[Items]:
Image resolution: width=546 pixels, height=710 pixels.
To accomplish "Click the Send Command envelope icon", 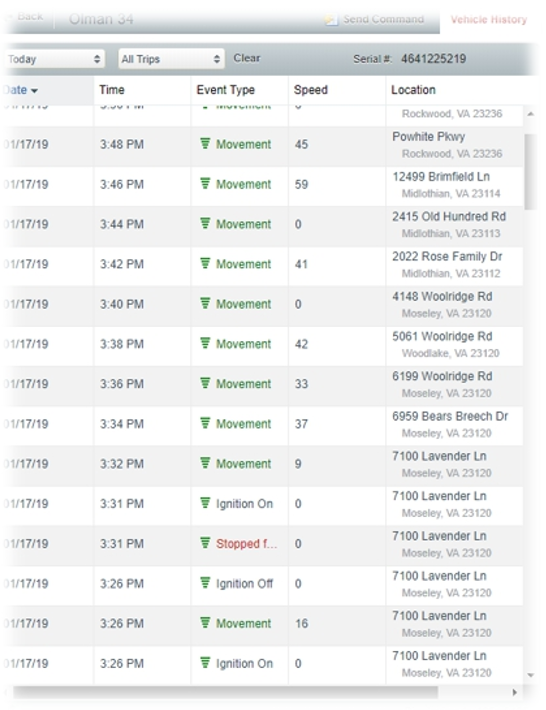I will (x=331, y=19).
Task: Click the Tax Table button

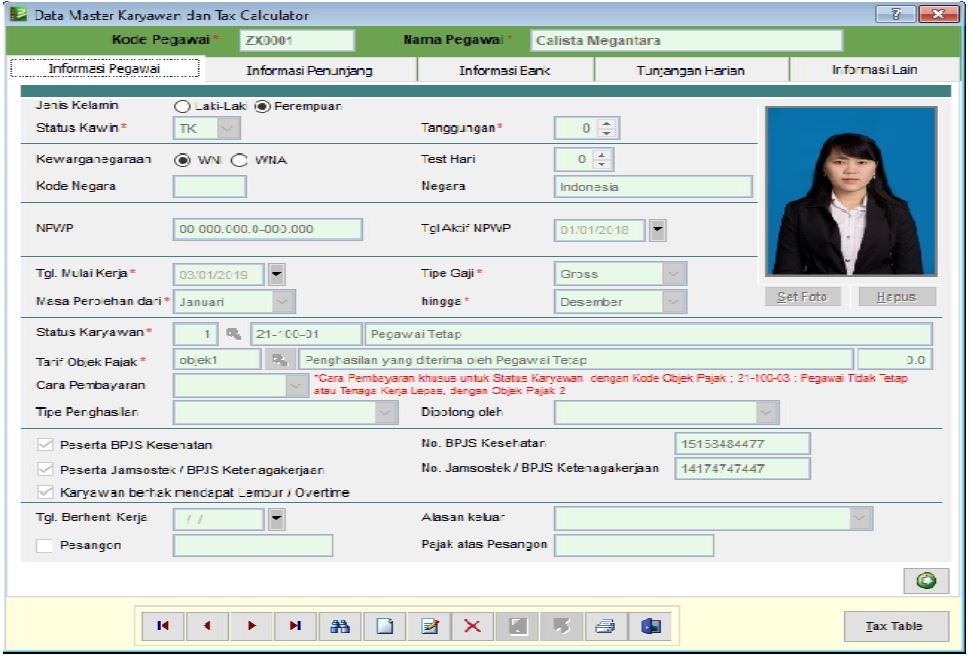Action: coord(893,626)
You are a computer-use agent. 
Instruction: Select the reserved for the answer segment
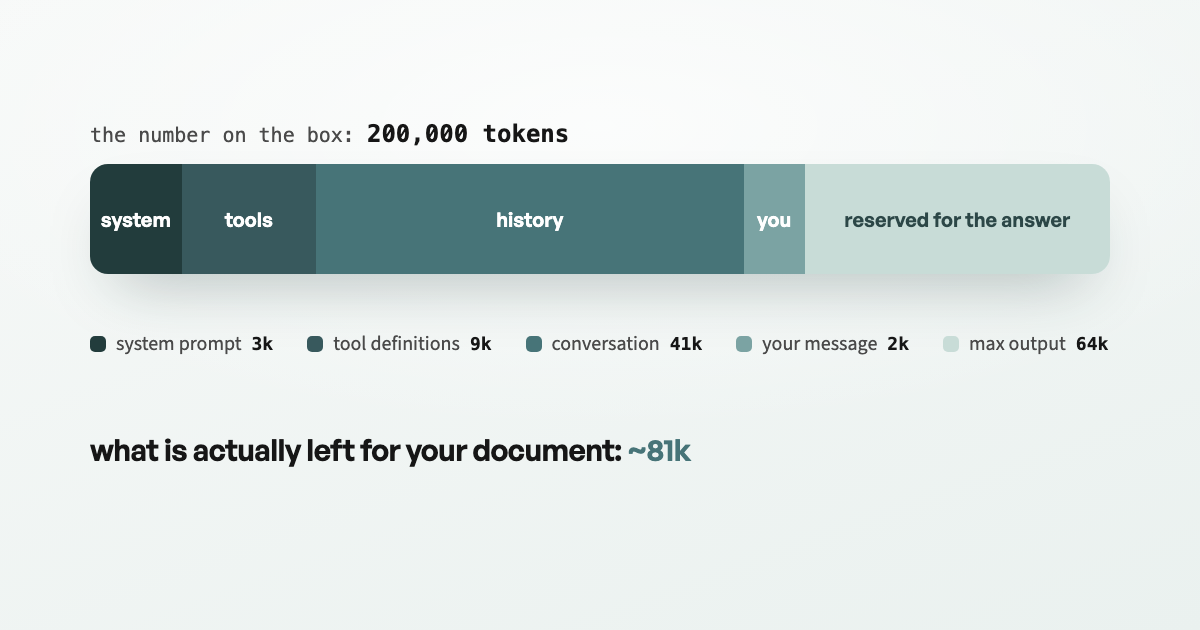(957, 219)
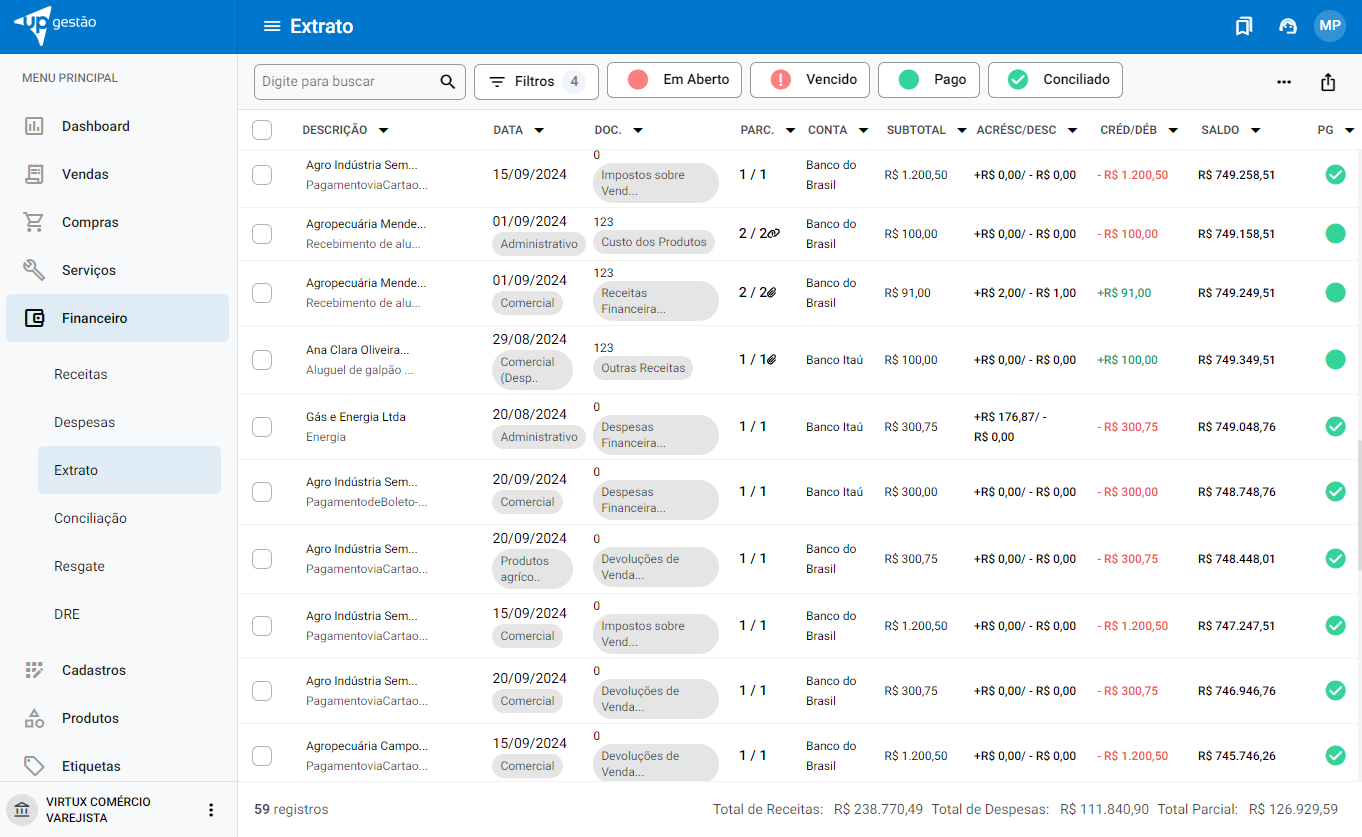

[Given task]: Copy the material from the line holding "Task: Click the Tax Table button" through the end, inclusive, leaving out the pictures. Keep every line, and scale each coordinate in the answers by 1.65, rounding to whole numbers with halves going up.

[Reply]:
Task: Click the Tax Table button

Action: coord(1473,1033)
You are a computer-use agent. 
Instruction: Select the reserved for the answer segment
(1579, 361)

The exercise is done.